COLUMBIA, SC (WSPA)- South Carolina lawmakers have been working to resolve issues stemming from a failed nuclear plant outside of the midlands for the past few years.
So far lawmakers have been able to address one half of the puzzle, which was selling SCE&G to Dominion Energy. Now lawmakers are trying to figure out what to do with the other half; Santee Cooper, the state owned utility company.
As part of the General Assembly’s attempt to find the best option to deal with the company that is billions of dollars in debt, the state Department of Administration was tasked with evaluating the situations for the utility company.

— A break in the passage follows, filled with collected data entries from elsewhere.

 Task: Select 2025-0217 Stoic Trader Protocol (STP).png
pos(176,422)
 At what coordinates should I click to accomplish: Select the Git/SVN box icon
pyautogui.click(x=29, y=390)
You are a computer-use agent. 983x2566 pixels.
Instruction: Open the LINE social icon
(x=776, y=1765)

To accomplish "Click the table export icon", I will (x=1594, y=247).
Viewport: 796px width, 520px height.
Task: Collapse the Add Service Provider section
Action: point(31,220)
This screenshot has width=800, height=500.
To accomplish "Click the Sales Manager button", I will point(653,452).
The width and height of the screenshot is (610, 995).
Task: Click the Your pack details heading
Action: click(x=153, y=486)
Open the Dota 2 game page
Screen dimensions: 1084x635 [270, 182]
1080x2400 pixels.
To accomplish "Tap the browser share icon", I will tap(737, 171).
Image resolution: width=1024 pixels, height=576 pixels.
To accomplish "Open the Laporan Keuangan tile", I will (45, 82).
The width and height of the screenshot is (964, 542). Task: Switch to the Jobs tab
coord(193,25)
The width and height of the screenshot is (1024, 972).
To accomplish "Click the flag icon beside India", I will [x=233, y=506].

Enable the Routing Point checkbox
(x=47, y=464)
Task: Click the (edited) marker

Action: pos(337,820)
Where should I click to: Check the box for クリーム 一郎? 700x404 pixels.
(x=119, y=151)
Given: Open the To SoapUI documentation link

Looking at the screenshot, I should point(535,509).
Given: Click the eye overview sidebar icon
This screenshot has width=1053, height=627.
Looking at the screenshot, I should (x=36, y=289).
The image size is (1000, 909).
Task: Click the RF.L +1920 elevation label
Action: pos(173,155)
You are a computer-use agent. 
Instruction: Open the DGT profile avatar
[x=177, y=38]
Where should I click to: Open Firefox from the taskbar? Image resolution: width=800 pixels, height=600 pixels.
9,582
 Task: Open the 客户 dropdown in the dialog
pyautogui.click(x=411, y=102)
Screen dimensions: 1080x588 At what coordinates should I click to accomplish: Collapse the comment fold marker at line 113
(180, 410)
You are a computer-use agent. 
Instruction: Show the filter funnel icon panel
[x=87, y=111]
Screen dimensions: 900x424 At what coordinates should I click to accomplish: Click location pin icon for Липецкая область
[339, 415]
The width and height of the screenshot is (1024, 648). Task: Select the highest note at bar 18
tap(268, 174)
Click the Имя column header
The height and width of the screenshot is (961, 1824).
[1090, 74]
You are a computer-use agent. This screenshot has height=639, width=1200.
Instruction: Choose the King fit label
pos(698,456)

“We’ve got to get this right. this is going to have lasting ramifications for decades to come,” said Representative Russell Ott.
Representetive Ott is one of many lawmakers anxious to resolve Santee Cooper’s debt.
The state owned utility company is $3.7 billion dollars in debt after putting up 45% of the investment into the failed V.C. Summer Nuclear Plant. Lawmakers have spent the last two years looking for a resolution.
Because of Santee Cooper’s impact in the state, the decision making process has been strenuous.
Representative Ott added, “Santee Cooper is huge for economic development. They play huge role in the lakes; Lake Marion, Lake Moultrie and recreational opportunities.”
Mike Couick is the CEO of the Electric Cooperatives of South Carolina. “Cooperatives are in all 46 counties. we cover 70% of the state’s land mass. Roughly over a million and half residents get their power from one of the state’s electric cooperatives,” explained Couick, highlighting the impact of any decision made regarding Santee Cooper.
The state owned utility company plays a behind the scenes role for hundreds of thousands of South Carolinians providing electricity to the cooperatives.
Couick added, “All coops across the state receive about 75% of their electricity ultimately from Santee Cooper.”
A report recently released by the SC Department of Administration outlines the best options for the state; in the case of a sale, a management deal, or restructuring the company.
“We received that report from DOA last week, it includes best option for sale from a Florida based company Next Era. We have the management offer from Dominion Energy itself, and we have the reform option from Santee Cooper,” continued Ott.
The House Ways and Means Committee and the Senate Finance Committee now have 30 days to review the report. At the end of that period, the committees will have to present a recommendation to the General Assembly.